Exercise directions: A complete copy of the entries, exactly as written, is the expected result.

Data records:
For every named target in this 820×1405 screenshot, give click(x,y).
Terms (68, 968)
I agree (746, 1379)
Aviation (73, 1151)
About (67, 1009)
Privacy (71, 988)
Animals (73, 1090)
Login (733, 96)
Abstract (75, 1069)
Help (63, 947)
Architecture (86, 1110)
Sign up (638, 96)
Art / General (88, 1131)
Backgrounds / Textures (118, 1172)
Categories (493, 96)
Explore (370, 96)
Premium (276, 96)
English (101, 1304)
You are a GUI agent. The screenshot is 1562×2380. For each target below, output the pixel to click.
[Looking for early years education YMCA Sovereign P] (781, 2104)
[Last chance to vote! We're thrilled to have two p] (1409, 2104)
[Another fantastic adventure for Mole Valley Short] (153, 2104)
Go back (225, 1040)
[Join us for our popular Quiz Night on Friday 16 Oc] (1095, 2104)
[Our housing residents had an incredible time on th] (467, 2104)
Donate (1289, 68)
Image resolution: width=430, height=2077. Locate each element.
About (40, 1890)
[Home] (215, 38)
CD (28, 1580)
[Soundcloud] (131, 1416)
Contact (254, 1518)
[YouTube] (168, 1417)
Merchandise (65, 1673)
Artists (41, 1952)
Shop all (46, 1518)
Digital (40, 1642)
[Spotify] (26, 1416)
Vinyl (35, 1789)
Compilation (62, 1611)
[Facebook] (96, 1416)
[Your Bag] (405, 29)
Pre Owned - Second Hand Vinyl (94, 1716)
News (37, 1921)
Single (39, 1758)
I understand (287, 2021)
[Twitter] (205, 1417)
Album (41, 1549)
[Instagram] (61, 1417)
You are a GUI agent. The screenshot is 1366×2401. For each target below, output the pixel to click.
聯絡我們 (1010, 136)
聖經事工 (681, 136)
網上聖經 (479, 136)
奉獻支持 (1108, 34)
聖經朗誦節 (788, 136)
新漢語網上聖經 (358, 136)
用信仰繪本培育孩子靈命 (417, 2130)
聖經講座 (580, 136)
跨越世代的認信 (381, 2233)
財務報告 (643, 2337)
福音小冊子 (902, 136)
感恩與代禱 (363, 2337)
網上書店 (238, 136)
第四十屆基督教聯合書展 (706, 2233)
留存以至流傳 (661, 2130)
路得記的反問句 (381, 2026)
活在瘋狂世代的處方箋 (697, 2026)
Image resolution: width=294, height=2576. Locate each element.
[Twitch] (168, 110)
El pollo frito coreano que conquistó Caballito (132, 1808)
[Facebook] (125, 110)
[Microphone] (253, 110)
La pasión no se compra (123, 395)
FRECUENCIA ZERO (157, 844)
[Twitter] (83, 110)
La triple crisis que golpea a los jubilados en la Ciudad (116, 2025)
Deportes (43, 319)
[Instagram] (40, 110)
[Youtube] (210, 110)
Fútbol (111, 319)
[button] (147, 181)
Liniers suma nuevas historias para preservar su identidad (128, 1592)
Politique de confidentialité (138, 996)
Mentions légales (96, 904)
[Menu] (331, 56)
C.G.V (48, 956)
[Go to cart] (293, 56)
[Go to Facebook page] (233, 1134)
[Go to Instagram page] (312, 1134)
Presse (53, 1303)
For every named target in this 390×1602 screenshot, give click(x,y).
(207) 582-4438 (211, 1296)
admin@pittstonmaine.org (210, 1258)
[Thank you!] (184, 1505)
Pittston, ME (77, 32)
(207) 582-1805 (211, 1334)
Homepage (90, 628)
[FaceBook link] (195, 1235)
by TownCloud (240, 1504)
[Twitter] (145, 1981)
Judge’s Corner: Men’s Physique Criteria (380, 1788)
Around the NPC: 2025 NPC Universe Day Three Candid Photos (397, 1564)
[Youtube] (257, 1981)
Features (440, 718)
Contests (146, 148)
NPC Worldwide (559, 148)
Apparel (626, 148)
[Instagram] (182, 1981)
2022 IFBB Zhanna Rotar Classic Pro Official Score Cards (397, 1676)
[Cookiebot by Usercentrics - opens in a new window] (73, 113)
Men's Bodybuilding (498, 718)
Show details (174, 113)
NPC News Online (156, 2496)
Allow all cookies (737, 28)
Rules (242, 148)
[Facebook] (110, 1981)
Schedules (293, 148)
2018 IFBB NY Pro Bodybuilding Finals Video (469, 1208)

Answer to this task:
For every named target in this 820×1405 screenshot, give click(x,y).
Terms (68, 968)
I agree (746, 1379)
Aviation (73, 1151)
About (67, 1009)
Privacy (71, 988)
Animals (73, 1090)
Login (733, 96)
Abstract (75, 1069)
Help (63, 947)
Architecture (86, 1110)
Sign up (638, 96)
Art / General (88, 1131)
Backgrounds / Textures (118, 1172)
Categories (493, 96)
Explore (370, 96)
Premium (276, 96)
English (101, 1304)
You are a GUI agent. The screenshot is 1562×2380. For each target below, output the pixel to click.
[Looking for early years education YMCA Sovereign P] (781, 2104)
[Last chance to vote! We're thrilled to have two p] (1409, 2104)
[Another fantastic adventure for Mole Valley Short] (153, 2104)
Go back (225, 1040)
[Join us for our popular Quiz Night on Friday 16 Oc] (1095, 2104)
[Our housing residents had an incredible time on th] (467, 2104)
Donate (1289, 68)
Image resolution: width=430, height=2077. Locate each element.
About (40, 1890)
[Home] (215, 38)
CD (28, 1580)
[Soundcloud] (131, 1416)
Contact (254, 1518)
[YouTube] (168, 1417)
Merchandise (65, 1673)
Artists (41, 1952)
Shop all (46, 1518)
Digital (40, 1642)
[Spotify] (26, 1416)
Vinyl (35, 1789)
Compilation (62, 1611)
[Facebook] (96, 1416)
[Your Bag] (405, 29)
Pre Owned - Second Hand Vinyl (94, 1716)
News (37, 1921)
Single (39, 1758)
I understand (287, 2021)
[Twitter] (205, 1417)
Album (41, 1549)
[Instagram] (61, 1417)
You are a GUI agent. The screenshot is 1366×2401. For each target below, output the pixel to click.
聯絡我們 (1010, 136)
聖經事工 (681, 136)
網上聖經 (479, 136)
奉獻支持 (1108, 34)
聖經朗誦節 (788, 136)
新漢語網上聖經 (358, 136)
用信仰繪本培育孩子靈命 (417, 2130)
聖經講座 (580, 136)
跨越世代的認信 (381, 2233)
財務報告 (643, 2337)
福音小冊子 (902, 136)
感恩與代禱 (363, 2337)
網上書店 (238, 136)
第四十屆基督教聯合書展 (706, 2233)
留存以至流傳 (661, 2130)
路得記的反問句 (381, 2026)
活在瘋狂世代的處方箋 (697, 2026)
Image resolution: width=294, height=2576. Locate each element.
[Twitch] (168, 110)
El pollo frito coreano que conquistó Caballito (132, 1808)
[Facebook] (125, 110)
[Microphone] (253, 110)
La pasión no se compra (123, 395)
FRECUENCIA ZERO (157, 844)
[Twitter] (83, 110)
La triple crisis que golpea a los jubilados en la Ciudad (116, 2025)
Deportes (43, 319)
[Instagram] (40, 110)
[Youtube] (210, 110)
Fútbol (111, 319)
[button] (147, 181)
Liniers suma nuevas historias para preservar su identidad (128, 1592)
Politique de confidentialité (138, 996)
Mentions légales (96, 904)
[Menu] (331, 56)
C.G.V (48, 956)
[Go to cart] (293, 56)
[Go to Facebook page] (233, 1134)
[Go to Instagram page] (312, 1134)
Presse (53, 1303)
For every named target in this 390×1602 screenshot, give click(x,y).
(207) 582-4438 (211, 1296)
admin@pittstonmaine.org (210, 1258)
[Thank you!] (184, 1505)
Pittston, ME (77, 32)
(207) 582-1805 (211, 1334)
Homepage (90, 628)
[FaceBook link] (195, 1235)
by TownCloud (240, 1504)
[Twitter] (145, 1981)
Judge’s Corner: Men’s Physique Criteria (380, 1788)
Around the NPC: 2025 NPC Universe Day Three Candid Photos (397, 1564)
[Youtube] (257, 1981)
Features (440, 718)
Contests (146, 148)
NPC Worldwide (559, 148)
Apparel (626, 148)
[Instagram] (182, 1981)
2022 IFBB Zhanna Rotar Classic Pro Official Score Cards (397, 1676)
[Cookiebot by Usercentrics - opens in a new window] (73, 113)
Men's Bodybuilding (498, 718)
Show details (174, 113)
NPC News Online (156, 2496)
Allow all cookies (737, 28)
Rules (242, 148)
[Facebook] (110, 1981)
Schedules (293, 148)
2018 IFBB NY Pro Bodybuilding Finals Video (469, 1208)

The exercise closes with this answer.